Cheeses and Jesus, a Serendipitous Conjugation

Nativity sets captivate me (I have a growing collection of them). And frankly, so does cheese. Strange how 2 very disparate entities can be entwined so seamlessly, but watch this video and you'll see...



... Sustenance, nourishment, simplicity, universality, stillness, meekness, grace, a gift to mankind. Both the nativity and cheese have an inherit immutability about them. I've wondered what it is that draws folks like John Putnam to leave a successful career in law or Petra Cooper who left her job as a publishing exec, to embrace a labored life of cheesemaking. Could it be a spiritual pilgrimage or a foray into the creative realm of inspired art?
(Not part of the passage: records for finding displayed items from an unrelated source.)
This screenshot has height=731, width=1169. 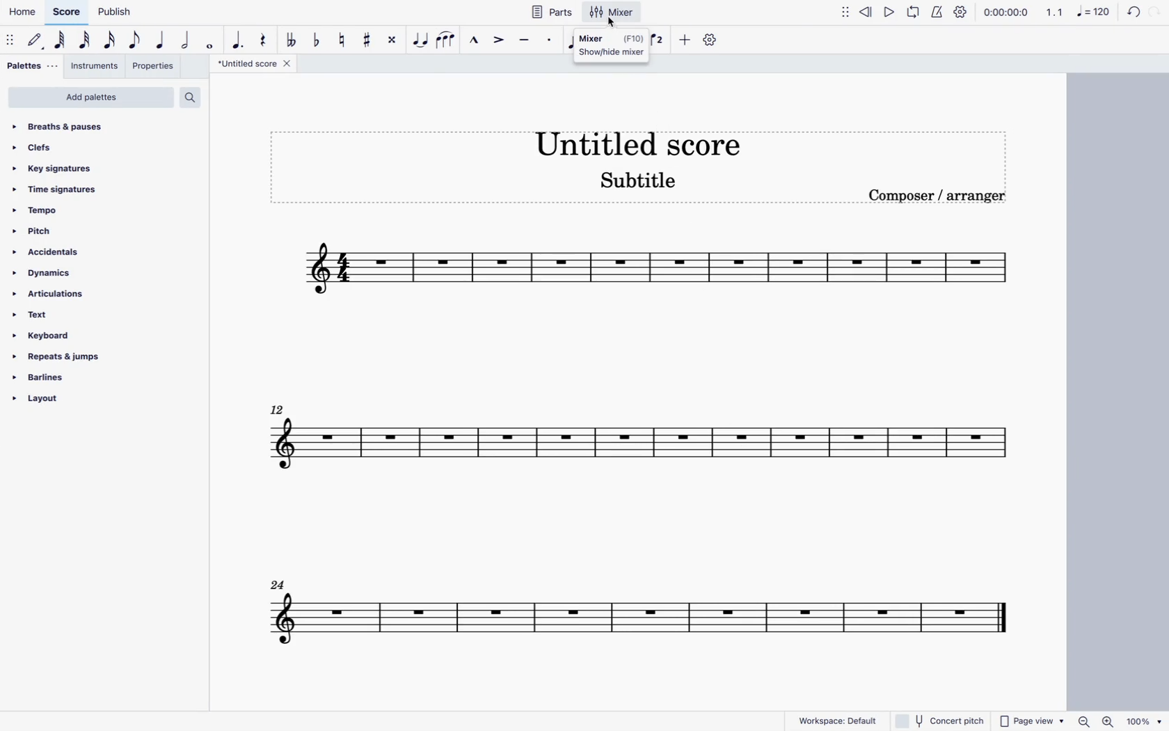 What do you see at coordinates (340, 39) in the screenshot?
I see `toggle natural` at bounding box center [340, 39].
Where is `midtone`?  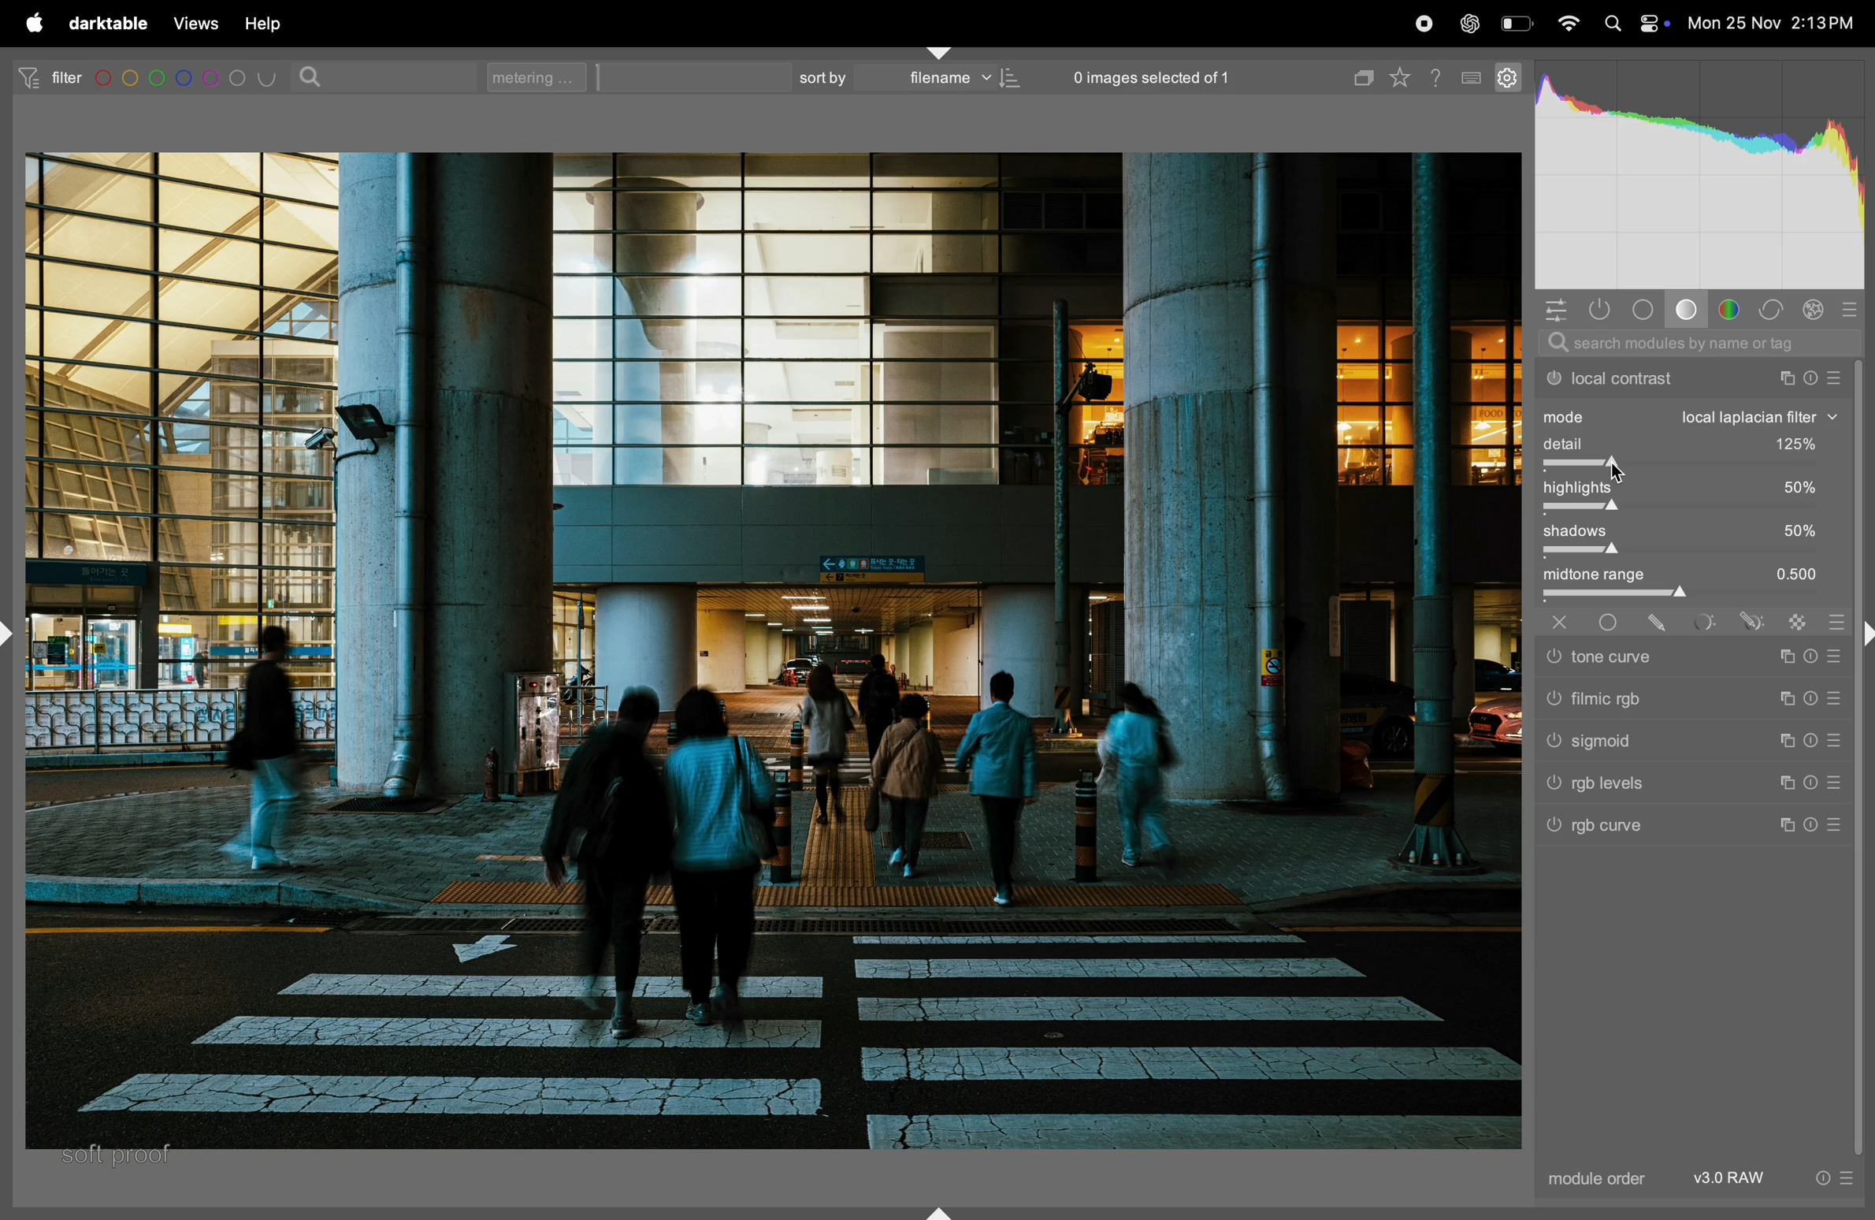
midtone is located at coordinates (1690, 575).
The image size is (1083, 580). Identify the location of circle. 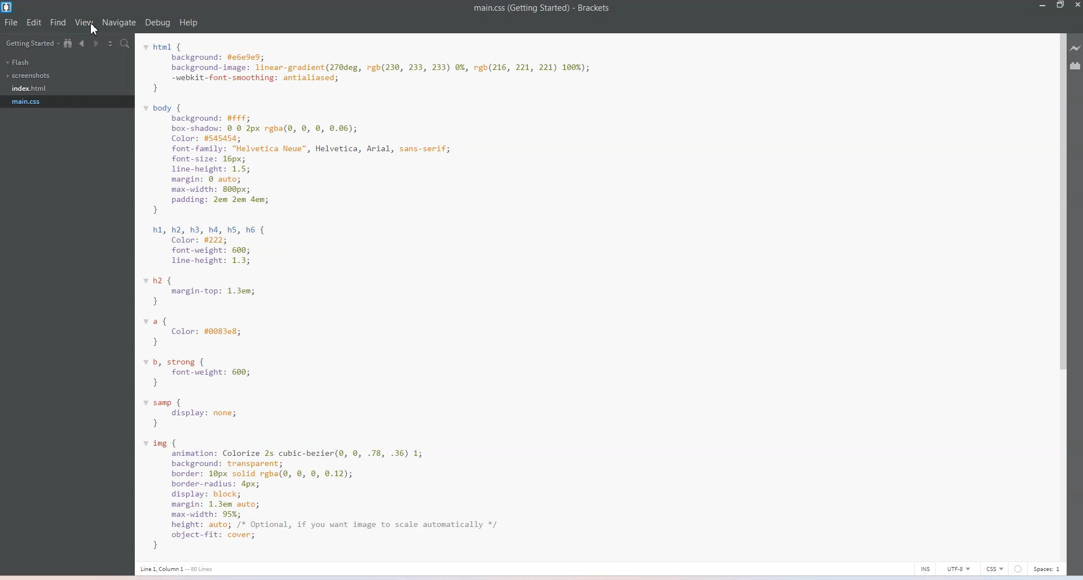
(1018, 569).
For me, the essence of cheese (yes, you read that correctly) reminds me that we are more than what we make with the toil of our hands, and the beautiful result pressed and aged in a wheel tells of something greater at work-- an Omnipresence orchestrating the rains to grow the grasses for the cows to enjoy, to the milk extracted from the hands of faithful hands--tells of a premeditated power at work in the universe.

And nativity scenes engender a similar thought pattern in me... They make you stop for a moment to think of the story being told in it, and if you're really open to it, you might see the connection that Christmas is more than a very expensive holiday, and cheese is more than a favorite pizza topping. Angelo Frosio, the Italian cheesemaker in this news clip, seems to be thinking of something more.

Maybe that's the reason why I love cheese and nativity scenes so much-- they remind me I am part of a much bigger picture, I'd like to think of it as work of the biggest masterpiece known to mankind. I don't know about you, but to me the very thought gives me peace in a troubled world, and beckons my heart towards goodwill to those around me near and far.